Jenna Jambeck, an associate professor in UGA’s College of Engineering, was quoted in USA Today about the Great Pacific Garbage Patch.

Almost all of the trash in the Great Pacific Garbage Patch comes from countries around the Pacific Rim. The Ocean Cleanup Project is sending out a giant floating trash collector to try and scoop it up, and the first of its cleanup systems launched Sept. 8 near San Francisco. The patch includes about 1.8 trillion pieces of trash and weighs 88,000 tons. According to a 2015 study, the top six countries ocean garbage were from were China, Indonesia, the Philippines, Vietnam, Sri Lanka and Thailand, with the U.S. contributing 242 million pounds of plastic trash to the ocean per year. China recently banned the import of most plastic waste, and nearly 4,000 shipping containers full of plastic recyclables had been shipped to Chinese recycling plants from the U.S. 

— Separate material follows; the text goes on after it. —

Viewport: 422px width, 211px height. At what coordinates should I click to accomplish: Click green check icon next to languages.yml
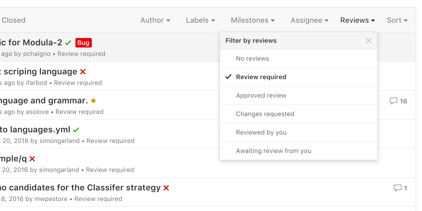76,130
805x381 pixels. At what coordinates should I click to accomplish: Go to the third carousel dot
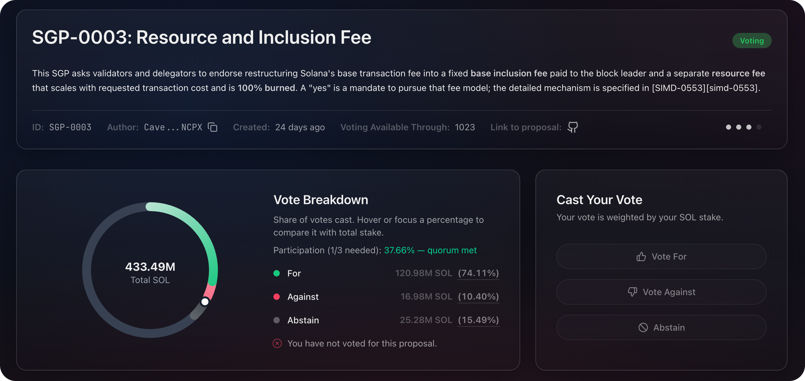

“It’s hard to predict what will happen to the plastic waste that was once destined for Chinese processing facilities,” said Jambeck, who conducts research and teaches environmental engineering with a focus on solid waste. “Some of it could be diverted to other countries, but most of them lack the infrastructure to manage their own waste let alone the waste produced by the rest of the world. Most plastics don’t biodegrade in any meaningful sense, so the plastic waste humans have generated could be with us for hundreds or even thousands of years.”